§ How to complete this task:
From the listing below, copy each line where "computer" occurs.

§ Given entries:

[Start of Attachment]

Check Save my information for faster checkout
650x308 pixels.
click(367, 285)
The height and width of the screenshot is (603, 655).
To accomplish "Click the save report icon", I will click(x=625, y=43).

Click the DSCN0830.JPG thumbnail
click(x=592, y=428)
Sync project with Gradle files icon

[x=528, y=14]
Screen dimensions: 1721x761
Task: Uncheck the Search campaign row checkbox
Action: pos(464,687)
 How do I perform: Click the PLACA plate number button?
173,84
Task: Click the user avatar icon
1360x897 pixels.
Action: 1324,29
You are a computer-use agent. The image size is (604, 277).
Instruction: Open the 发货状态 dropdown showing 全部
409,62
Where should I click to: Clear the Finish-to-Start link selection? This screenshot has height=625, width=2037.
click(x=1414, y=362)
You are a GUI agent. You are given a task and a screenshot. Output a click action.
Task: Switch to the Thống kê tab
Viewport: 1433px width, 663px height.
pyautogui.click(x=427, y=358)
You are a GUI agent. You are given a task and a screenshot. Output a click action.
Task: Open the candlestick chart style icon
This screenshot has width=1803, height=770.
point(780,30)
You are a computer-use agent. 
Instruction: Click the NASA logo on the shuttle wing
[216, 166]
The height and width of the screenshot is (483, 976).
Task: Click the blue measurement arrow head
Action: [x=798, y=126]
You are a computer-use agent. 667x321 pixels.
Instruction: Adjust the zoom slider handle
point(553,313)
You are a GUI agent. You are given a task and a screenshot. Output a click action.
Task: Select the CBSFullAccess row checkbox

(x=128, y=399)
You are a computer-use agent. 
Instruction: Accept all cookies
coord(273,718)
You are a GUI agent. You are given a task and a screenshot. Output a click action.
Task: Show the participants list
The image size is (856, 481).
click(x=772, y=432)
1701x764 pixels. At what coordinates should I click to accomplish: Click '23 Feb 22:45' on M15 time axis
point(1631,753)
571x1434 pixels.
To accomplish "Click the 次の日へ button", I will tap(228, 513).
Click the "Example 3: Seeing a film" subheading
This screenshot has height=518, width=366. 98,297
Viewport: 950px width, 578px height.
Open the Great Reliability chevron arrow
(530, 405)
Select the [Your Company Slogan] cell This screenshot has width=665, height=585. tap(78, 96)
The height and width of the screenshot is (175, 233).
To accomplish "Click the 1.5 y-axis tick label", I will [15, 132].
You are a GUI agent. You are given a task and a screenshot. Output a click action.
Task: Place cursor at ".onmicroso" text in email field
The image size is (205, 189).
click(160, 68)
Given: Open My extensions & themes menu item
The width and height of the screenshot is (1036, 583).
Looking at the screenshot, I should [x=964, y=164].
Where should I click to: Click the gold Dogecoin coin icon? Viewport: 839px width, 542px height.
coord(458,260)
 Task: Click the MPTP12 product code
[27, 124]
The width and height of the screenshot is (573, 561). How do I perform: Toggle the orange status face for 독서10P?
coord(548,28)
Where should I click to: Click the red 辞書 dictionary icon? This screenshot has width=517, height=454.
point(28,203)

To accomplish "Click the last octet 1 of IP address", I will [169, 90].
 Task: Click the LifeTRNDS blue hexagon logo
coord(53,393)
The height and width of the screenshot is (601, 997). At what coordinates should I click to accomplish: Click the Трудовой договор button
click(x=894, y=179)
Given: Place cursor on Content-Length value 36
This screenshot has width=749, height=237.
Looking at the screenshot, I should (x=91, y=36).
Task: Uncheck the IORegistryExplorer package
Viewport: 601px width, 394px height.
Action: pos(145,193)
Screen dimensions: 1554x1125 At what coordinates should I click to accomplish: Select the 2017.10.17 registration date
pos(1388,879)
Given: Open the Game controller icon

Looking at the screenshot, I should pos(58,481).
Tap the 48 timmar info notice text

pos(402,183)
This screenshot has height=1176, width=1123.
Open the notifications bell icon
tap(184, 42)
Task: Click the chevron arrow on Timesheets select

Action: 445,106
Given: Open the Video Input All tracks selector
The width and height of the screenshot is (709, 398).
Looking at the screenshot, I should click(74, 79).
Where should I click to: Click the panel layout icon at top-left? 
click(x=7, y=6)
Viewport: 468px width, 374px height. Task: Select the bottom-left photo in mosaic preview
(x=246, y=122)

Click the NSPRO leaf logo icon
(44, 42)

[End of Attachment]

§ Exercise output:
You are a computer-use agent. The image size is (604, 277).
You are a computer-use agent. 
You are a computer-use agent. 667x321 pixels.
You are a computer-use agent. 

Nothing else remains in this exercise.